Posada (Llanes),
Bárbara MORÁN
La pasión por el mundo ecuestre reunió ayer en Posada de Llanes a decenas de personas. Los amantes del mundo caballar fueron un año más puntuales y fieles a su cita con la tradicional Feria del Pilar que se celebra anualmente en esta localidad llanisca. La cita, que ya cumple su novena edición, se ha convertido en un acontecimiento ineludible para los amantes del mundo ecuestre. En esta edición la presencia de caballistas de la zona fue mayor que otros años, lo que propinó un aumento de los espectáculos ecuestres que ya arrancaron primera hora de la mañana en el terreno de La Rectoral situado enfrente del cuartel de la Guardia Civil de Posada.
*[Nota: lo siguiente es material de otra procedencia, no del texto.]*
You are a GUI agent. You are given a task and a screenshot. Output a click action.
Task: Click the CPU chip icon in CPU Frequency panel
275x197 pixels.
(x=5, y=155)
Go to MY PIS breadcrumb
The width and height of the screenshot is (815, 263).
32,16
Los protagonistas de la jornada matinal fueron los jinetes más jóvenes de la feria. Los niños del Club Montañas y Caballos de Porrúa dieron el pistoletazo de salida al evento con una exhibición de volteo. Decenas de madres y padres de estos pequeños jinetes, así como numerosos fans incondicionales de esta feria, aguantaron estoicamente la débil pero pertinaz lluvia que acompañó durante las primeras horas del día.
Paralelamente al espectáculo ecuestre, desde las diez de la mañana, numerosos criadores de caballos se dieron cita para mostrar, comprar y vender animales. Más de cincuenta caballos y yeguas desfilaron elegantemente por el prao de la feria.
A las doce del mediodia dio comienzo el VIII Concurso de Destreza Equina. Una prueba muy emocionante en la que los competidores trataron de completar el circuito a la máxima velocidad posible y sin cometer ninguna penalización. Este año, por quinta vez consecutiva, participaron en esta cita ecuestre los jóvenes alumnos del colegio de educación especial Don Orione, que son grandes entusiastas de esta actividad.
Tras la jornada matinal se celebró la ya tradicional espicha popular y la IX Carrera de Cintas a Caballo puso el broche final a la fiesta ecuestre de Posada.